▶ **Problem to solve**
Exercise in exact copying. Transcribe every entry that follows, word for word.

▶ **Information**
═══
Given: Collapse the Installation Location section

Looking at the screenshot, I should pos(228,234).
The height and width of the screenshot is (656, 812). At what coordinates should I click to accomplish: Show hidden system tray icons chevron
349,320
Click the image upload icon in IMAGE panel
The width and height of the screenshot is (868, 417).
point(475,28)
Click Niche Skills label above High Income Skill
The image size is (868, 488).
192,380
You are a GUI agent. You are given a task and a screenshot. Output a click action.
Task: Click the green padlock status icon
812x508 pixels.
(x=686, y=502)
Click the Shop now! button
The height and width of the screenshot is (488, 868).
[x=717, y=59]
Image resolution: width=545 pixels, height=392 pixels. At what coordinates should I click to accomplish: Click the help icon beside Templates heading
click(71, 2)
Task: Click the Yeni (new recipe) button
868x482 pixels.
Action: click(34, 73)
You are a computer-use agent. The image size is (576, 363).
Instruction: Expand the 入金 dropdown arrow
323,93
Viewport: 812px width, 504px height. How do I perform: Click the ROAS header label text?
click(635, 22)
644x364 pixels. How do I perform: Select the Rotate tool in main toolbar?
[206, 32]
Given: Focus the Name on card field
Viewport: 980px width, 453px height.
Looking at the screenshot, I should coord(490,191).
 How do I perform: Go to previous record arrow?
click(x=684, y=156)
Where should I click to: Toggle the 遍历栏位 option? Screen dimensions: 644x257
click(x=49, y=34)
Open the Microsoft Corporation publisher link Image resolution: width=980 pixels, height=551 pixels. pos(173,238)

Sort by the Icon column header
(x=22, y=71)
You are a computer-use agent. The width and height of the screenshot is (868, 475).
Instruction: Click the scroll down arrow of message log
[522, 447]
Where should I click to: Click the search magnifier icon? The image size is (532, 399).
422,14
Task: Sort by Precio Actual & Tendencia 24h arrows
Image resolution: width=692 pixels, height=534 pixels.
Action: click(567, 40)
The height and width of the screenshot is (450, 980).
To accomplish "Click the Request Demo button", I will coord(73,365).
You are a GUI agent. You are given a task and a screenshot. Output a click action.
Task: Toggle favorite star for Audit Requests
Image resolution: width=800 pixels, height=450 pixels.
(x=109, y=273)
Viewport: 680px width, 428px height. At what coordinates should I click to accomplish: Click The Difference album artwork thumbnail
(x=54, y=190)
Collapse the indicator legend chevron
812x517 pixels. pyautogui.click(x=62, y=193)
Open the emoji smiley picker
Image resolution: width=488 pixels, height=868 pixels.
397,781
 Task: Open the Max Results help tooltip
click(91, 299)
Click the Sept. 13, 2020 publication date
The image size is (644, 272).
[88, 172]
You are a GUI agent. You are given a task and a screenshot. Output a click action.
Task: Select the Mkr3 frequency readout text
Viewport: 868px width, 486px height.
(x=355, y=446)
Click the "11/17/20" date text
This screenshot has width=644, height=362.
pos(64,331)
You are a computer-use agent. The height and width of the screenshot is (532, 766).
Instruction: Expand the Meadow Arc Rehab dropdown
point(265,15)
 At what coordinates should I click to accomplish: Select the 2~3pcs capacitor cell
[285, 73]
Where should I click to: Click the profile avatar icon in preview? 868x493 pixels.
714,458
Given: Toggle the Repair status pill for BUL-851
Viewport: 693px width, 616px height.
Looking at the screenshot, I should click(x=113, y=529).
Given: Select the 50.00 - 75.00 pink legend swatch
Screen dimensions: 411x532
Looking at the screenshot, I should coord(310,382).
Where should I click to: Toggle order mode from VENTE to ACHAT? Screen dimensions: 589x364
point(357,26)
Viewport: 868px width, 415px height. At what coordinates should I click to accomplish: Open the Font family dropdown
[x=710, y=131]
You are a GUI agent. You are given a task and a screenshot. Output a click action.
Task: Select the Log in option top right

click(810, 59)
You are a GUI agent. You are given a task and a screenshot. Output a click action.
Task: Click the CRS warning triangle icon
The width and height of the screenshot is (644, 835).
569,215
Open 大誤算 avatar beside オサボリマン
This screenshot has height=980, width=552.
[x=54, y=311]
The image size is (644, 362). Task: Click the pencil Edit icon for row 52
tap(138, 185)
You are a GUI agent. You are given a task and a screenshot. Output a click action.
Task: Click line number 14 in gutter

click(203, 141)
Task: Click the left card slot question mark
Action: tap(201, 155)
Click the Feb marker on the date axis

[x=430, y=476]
═══
▶ **Solution below**
Given: Collapse the Installation Location section

Looking at the screenshot, I should pos(228,234).
The height and width of the screenshot is (656, 812). At what coordinates should I click to accomplish: Show hidden system tray icons chevron
349,320
Click the image upload icon in IMAGE panel
The width and height of the screenshot is (868, 417).
point(475,28)
Click Niche Skills label above High Income Skill
The image size is (868, 488).
192,380
You are a GUI agent. You are given a task and a screenshot. Output a click action.
Task: Click the green padlock status icon
812x508 pixels.
(x=686, y=502)
Click the Shop now! button
The height and width of the screenshot is (488, 868).
[x=717, y=59]
Image resolution: width=545 pixels, height=392 pixels. At what coordinates should I click to accomplish: Click the help icon beside Templates heading
click(71, 2)
Task: Click the Yeni (new recipe) button
868x482 pixels.
Action: click(34, 73)
You are a computer-use agent. The image size is (576, 363).
Instruction: Expand the 入金 dropdown arrow
323,93
Viewport: 812px width, 504px height. How do I perform: Click the ROAS header label text?
click(635, 22)
644x364 pixels. How do I perform: Select the Rotate tool in main toolbar?
[206, 32]
Given: Focus the Name on card field
Viewport: 980px width, 453px height.
Looking at the screenshot, I should coord(490,191).
 How do I perform: Go to previous record arrow?
click(x=684, y=156)
Where should I click to: Toggle the 遍历栏位 option? Screen dimensions: 644x257
click(x=49, y=34)
Open the Microsoft Corporation publisher link Image resolution: width=980 pixels, height=551 pixels. pos(173,238)

Sort by the Icon column header
(x=22, y=71)
You are a computer-use agent. The width and height of the screenshot is (868, 475).
Instruction: Click the scroll down arrow of message log
[522, 447]
Where should I click to: Click the search magnifier icon? The image size is (532, 399).
422,14
Task: Sort by Precio Actual & Tendencia 24h arrows
Image resolution: width=692 pixels, height=534 pixels.
Action: click(567, 40)
The height and width of the screenshot is (450, 980).
To accomplish "Click the Request Demo button", I will coord(73,365).
You are a GUI agent. You are given a task and a screenshot. Output a click action.
Task: Toggle favorite star for Audit Requests
Image resolution: width=800 pixels, height=450 pixels.
(x=109, y=273)
Viewport: 680px width, 428px height. At what coordinates should I click to accomplish: Click The Difference album artwork thumbnail
(x=54, y=190)
Collapse the indicator legend chevron
812x517 pixels. pyautogui.click(x=62, y=193)
Open the emoji smiley picker
Image resolution: width=488 pixels, height=868 pixels.
397,781
 Task: Open the Max Results help tooltip
click(91, 299)
Click the Sept. 13, 2020 publication date
The image size is (644, 272).
[88, 172]
You are a GUI agent. You are given a task and a screenshot. Output a click action.
Task: Select the Mkr3 frequency readout text
Viewport: 868px width, 486px height.
(x=355, y=446)
Click the "11/17/20" date text
This screenshot has width=644, height=362.
pos(64,331)
You are a computer-use agent. The height and width of the screenshot is (532, 766).
Instruction: Expand the Meadow Arc Rehab dropdown
point(265,15)
 At what coordinates should I click to accomplish: Select the 2~3pcs capacitor cell
[285, 73]
Where should I click to: Click the profile avatar icon in preview? 868x493 pixels.
714,458
Given: Toggle the Repair status pill for BUL-851
Viewport: 693px width, 616px height.
Looking at the screenshot, I should click(x=113, y=529).
Given: Select the 50.00 - 75.00 pink legend swatch
Screen dimensions: 411x532
Looking at the screenshot, I should coord(310,382).
Where should I click to: Toggle order mode from VENTE to ACHAT? Screen dimensions: 589x364
point(357,26)
Viewport: 868px width, 415px height. At what coordinates should I click to accomplish: Open the Font family dropdown
[x=710, y=131]
You are a GUI agent. You are given a task and a screenshot. Output a click action.
Task: Select the Log in option top right

click(810, 59)
You are a GUI agent. You are given a task and a screenshot. Output a click action.
Task: Click the CRS warning triangle icon
The width and height of the screenshot is (644, 835).
569,215
Open 大誤算 avatar beside オサボリマン
This screenshot has height=980, width=552.
[x=54, y=311]
The image size is (644, 362). Task: Click the pencil Edit icon for row 52
tap(138, 185)
You are a GUI agent. You are given a task and a screenshot. Output a click action.
Task: Click line number 14 in gutter

click(203, 141)
Task: Click the left card slot question mark
Action: tap(201, 155)
Click the Feb marker on the date axis

[x=430, y=476]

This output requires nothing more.